I have received some code through a school project and I'm failing to understand the purpose of the use of threading in this scenario. The project requires use of a multi threading server to pass. I have the following thread implementation which of a new instance is created every time a new client connects.
The problem is that they are not using the run-method, in my understanding the thread exists when it finishes running the run-method. But even after the thread should have finished running it manages to send further the messages from the propertyStateListener. Why does this work and does this really count as a multi-threaded server?
Starts an instance of the ClientHandler every time a new client connects:
@Override
public void run() {
while (true) {
MessageProducer mp;
try {
Socket socket = serverSocket.accept();
new ClientHandler(socket).start();
} catch (IOException e) {
e.printStackTrace();
}
}
}
The actual ClientHandler
:
private class ClientHandler extends Thread implements PropertyChangeListener {
private Socket socket;
private ObjectInputStream ois;
private ObjectOutputStream oos;
private Message messagerecieved;
public ClientHandler(Socket socket) throws IOException {
this.socket = socket;
oos = new ObjectOutputStream(socket.getOutputStream());
ois = new ObjectInputStream(socket.getInputStream());
messageManager.registerListener(this);
}
@Override
public void propertyChange(PropertyChangeEvent evt) {
messagerecieved = (Message) evt.getNewValue();
try {
oos.writeObject(messagerecieved);
oos.flush();
} catch (IOException e) {
e.printStackTrace();
}
}
@Override
public void run() {
}
}
CodePudding user response:
The problem is that they are not using the run-method, in my understanding the thread [exits] when it finishes running the run-method. But even after the thread should have finished running it manages to send further the messages from the propertyStateListener.

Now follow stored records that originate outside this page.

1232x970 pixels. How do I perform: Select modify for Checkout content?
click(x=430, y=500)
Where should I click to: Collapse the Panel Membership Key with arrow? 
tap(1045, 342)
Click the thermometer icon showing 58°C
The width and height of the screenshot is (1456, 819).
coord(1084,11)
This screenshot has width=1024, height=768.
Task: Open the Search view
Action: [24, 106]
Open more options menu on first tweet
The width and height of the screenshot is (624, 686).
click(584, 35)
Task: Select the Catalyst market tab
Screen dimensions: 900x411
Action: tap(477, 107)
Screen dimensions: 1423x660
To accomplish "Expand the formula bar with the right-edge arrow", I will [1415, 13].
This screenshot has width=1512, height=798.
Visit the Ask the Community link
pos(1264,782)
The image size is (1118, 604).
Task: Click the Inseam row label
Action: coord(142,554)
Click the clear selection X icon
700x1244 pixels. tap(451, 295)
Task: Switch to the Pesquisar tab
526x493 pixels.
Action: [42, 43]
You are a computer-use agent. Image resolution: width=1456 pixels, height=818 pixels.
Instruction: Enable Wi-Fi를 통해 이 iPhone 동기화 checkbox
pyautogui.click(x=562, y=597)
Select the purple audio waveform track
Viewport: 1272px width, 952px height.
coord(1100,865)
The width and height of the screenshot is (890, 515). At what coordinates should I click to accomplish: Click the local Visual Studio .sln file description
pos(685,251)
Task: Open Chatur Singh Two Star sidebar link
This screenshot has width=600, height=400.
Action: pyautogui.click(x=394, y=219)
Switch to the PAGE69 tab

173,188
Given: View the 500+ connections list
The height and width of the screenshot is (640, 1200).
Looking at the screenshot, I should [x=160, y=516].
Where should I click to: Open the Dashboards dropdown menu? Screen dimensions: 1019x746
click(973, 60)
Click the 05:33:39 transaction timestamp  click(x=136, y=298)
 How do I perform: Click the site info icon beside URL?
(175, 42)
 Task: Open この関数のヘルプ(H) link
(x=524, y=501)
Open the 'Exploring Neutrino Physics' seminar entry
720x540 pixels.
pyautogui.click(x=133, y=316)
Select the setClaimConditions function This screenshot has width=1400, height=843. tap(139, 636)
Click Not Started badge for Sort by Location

You are correct that the code is confusing for sure. They are creating a thread with each instance of ClientHandler
but there is no run()
method so the thread immediately exits after start()
is called. The code would actually still work if ClientHandler
did not extend thread.
Why does this work
It is the messageManager
thread which is calling back to the ClientHandler.propertyChange(...)
method which writes the results back to the socket, not the ClientHandler
thread.
does this really count as a multi-threaded server?
There certainly are 2 threads at work here because you have the socket-accept thread and the messageManager
thread. Whether or not this is a "multi-threaded server" depends on the assignment I guess. Certainly if there was supposed to be a thread per client then this code does not do that.